Конечно, гордость похожа на тютчевское молчание вместо речи: пока она инструмент дифференциации между плохим и очень плохим, в ней есть резон. Но как только она обретает голос в ситуации, когда говорить уже разрешено, она есть мгновенная потеря памяти унижения. И переквалификация ее в то, что другие должны оценить по достоинству.
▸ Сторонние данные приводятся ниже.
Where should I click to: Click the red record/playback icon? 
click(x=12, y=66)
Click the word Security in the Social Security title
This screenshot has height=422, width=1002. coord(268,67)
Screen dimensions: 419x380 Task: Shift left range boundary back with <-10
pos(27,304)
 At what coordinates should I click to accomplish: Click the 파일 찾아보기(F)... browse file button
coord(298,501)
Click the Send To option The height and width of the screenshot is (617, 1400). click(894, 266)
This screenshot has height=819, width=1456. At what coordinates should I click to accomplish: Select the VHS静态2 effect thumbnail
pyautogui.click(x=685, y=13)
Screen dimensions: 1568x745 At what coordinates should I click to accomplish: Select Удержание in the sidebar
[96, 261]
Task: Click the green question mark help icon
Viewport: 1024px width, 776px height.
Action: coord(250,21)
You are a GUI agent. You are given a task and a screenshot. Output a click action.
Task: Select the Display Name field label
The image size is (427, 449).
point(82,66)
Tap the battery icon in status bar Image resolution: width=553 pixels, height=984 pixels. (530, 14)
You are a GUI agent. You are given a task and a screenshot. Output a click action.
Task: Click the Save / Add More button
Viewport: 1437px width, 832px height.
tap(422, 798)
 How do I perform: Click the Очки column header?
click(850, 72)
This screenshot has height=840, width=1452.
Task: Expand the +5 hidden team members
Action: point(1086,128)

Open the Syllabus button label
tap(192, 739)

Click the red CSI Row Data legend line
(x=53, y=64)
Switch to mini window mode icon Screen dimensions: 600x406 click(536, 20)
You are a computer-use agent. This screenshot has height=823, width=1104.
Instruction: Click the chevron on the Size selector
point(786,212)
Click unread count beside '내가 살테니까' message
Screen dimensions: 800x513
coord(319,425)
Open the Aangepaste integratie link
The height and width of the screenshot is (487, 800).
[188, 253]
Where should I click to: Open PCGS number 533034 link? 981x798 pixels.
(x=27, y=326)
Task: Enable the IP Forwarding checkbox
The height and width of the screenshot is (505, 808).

Постсоветская история может быть рассмотрена как трансформация, метаморфозы лакомых объектов гордости. Есть гордость эмигрантов, которые гордятся тем, что уехали, увидели, что жить в этой …. нормальному человеку невозможно, и сделали этот шаг. И потом несут на себя тяжесть этого шаг, как крест, взятый напрокат, постоянно демонстрируя его, потому что чем еще гордиться? Новой страной, к которой ты примыкаешь по касательной, и которая в упор не видит тебя, а если видит, то неправильно, как другого. Или тем, что остается после перехода любой границы, как запах?

А можно, напротив, гордиться тем, что остался, хотя тебе с детства тыкали в глаза пятым пунктом, большим или маленьким ростом, толстой задницей, кривыми зубами или горбатым носом, но ты только провожал друзей, проваливающихся в сугроб и почти неотличимых от него, но смог сосредоточиться и теперь хочешь досмотреть до конца этот водевиль, теряющий остаточные черты драмы. Или, напротив, ощущая, что родина – не корабль с быстрым курсом, а что-то вроде переправы из никуда в ничто, и ей нужны свидетели и терпилы — по преимуществу. Должен же кто-то доводить до конца подвиг этого кружения по пустыне русского Моисея (как кличут в деревеньке Овнище пастуха Ваньку Сусанина), которому смешны все эти анекдоты про сорок лет, потому что здесь, как в сроке вождя, каждый новый начинается еще до того, как кончился предыдущий.

И чем тут гордиться: что можешь пройти по воде аки посуху, потому что не оставляешь исторических следов в ситуации, когда история – только мираж и постоянно повторяется, как знаки препинания? Выход один, хочешь гордиться, не можешь унять щекотку соблазна, стань жертвой. Которой нечего терять, кроме прозрачных цепей.